Extracted material

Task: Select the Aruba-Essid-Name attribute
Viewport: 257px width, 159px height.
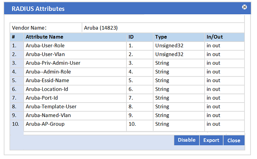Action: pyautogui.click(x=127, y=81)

* * *

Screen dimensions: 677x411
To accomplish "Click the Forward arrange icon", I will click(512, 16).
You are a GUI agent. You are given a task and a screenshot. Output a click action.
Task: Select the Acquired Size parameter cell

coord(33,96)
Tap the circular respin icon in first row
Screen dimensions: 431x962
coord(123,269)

Your assignment
Show every line from the entries above in which "icon" appears.

Exercise result
To accomplish "Click the Forward arrange icon", I will click(512, 16).
Tap the circular respin icon in first row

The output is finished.